How to save StarE Encoder results

migalkin / StarE

EMNLP 2020: Message Passing for Hyper-Relational Knowledge Graphs

MIT License

85 stars 17 forks source link

How to save StarE Encoder results #13

Closed Ease112 closed 1 year ago

Ease112 commented 1 year ago

Can I save embedding vectors using only StarE Encoder without using Transformer?

geraltofrivia commented 1 year ago

The StarE encoder by itself is not an entire model, and would need some sort of a decoder to do the actual link prediction task, and thereby train the embeddings.

You can think of it (with some loss of information) in terms of the old encoder-decoder architectures wherein by itself an encoder just creates latent representations for tokens (here: nodes, and other graph artifacts); which can then be used by a task-specific decoder to perform a supervised/self-supervised task, compute the loss, and backprop.

That said, you don't necessarily have to stick to the Transformer decoders, and can swap it out for something simpler like TransE.

Ease112 commented 1 year ago

Thank you for the reply. So, since the objective of StarE is link prediction, is it impossible to generate task-independent embedded vectors, such as node2vec?

geraltofrivia commented 1 year ago

That's not necessarily true. While StarE (or other Graph Representation Learning approaches including vanilla TransE; TransH) are trained on the link prediction task, the resulting embeddings are often useful across a variety of tasks.

AVAILABLE RECORDS:
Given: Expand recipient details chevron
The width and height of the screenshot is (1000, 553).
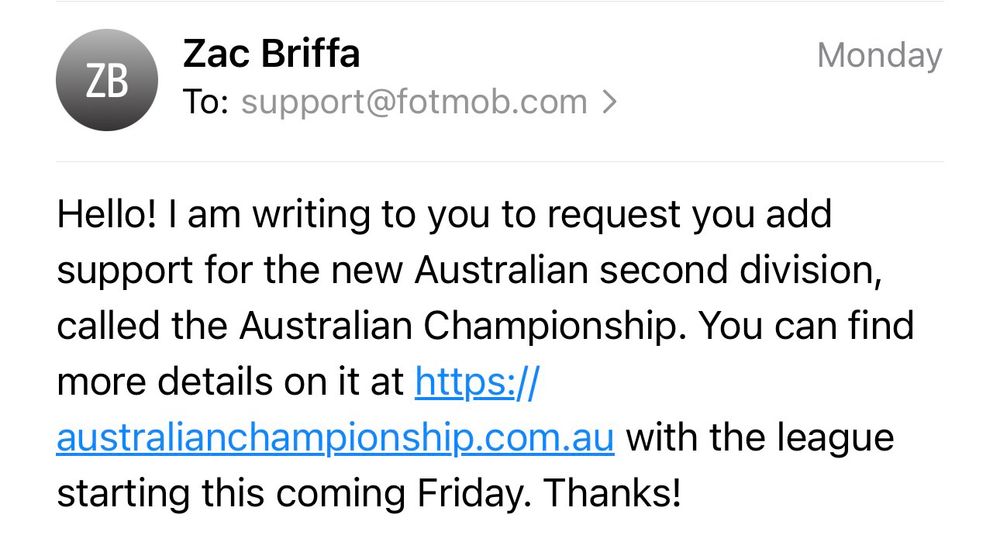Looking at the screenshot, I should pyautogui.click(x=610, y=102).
* * *
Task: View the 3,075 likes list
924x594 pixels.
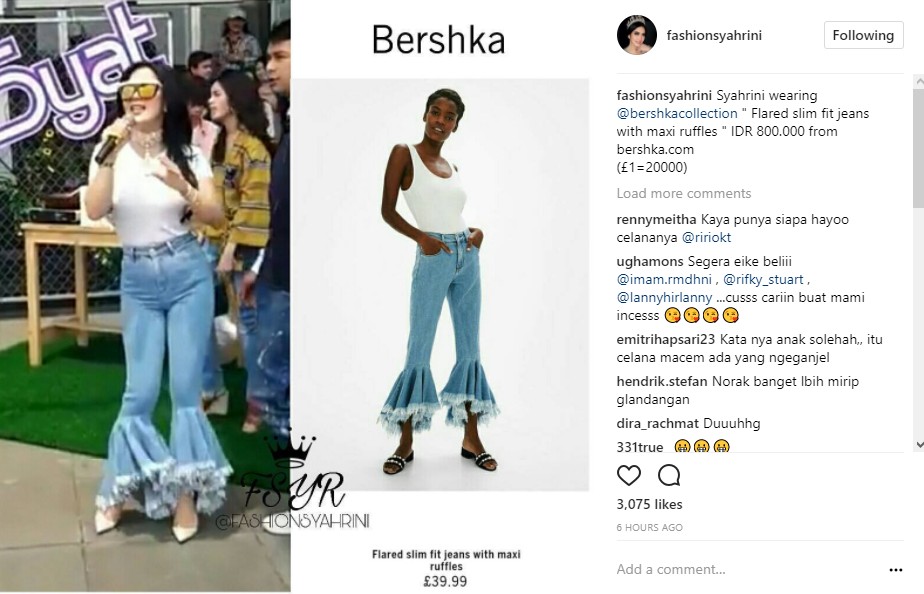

GIVEN REQUEST A: In the rows, rewrite the lines from the line with "Given: Expand recipient details chevron" to the line with "Looking at the", replacing "recipient details" with "sender details" and keeping everything else the same. Leave out the pictures.
GIVEN REQUEST B: Write what comes next in the thread on saving StarE encoder results.
The rows have no connection to the thread on saving StarE encoder results.

EXPECTED OUTPUT A:
Given: Expand sender details chevron
The width and height of the screenshot is (1000, 553).
Looking at the screenshot, I should pyautogui.click(x=610, y=102).

EXPECTED OUTPUT B:
Just like Word2Vec is trained on the Skip-Gram objective but the trained embeddings can solve can solve analogies (man:king:: woman:queen).

In fact Node2Vec paper link, (or DeepWalk, LINE) is also trained on the Skip-Gram objective, like Word2Vec. That is, they do random walks on the graph and generate sequences like:

   n1 -(r1)->  n5 -(r2)-> n3
   n4 -(r44)-> n1 -(r1)-> n22
   ...

and then train to predict the tokens that appear in the context of a given token.

Ease112 commented 1 year ago

OK, I understand. Let me rephrase my question. Can I output text data (CSV, TSV, etc.) of vectors of entities or relations, as with TransE and node2vec? I’d like to apply StarE to other datasets to visualize and cluster embeddings.

geraltofrivia commented 1 year ago

Yes, absolutely. When you train StarE+ on your dataset, you can pass the SAVE flag which triggers this code block.

You can then find the trained model in the ./models/<datasetname>/<modelname>/ directory, and can trivially pull the embeddings for any purposes.

Ease112 commented 1 year ago

Thank you very much! I will try it.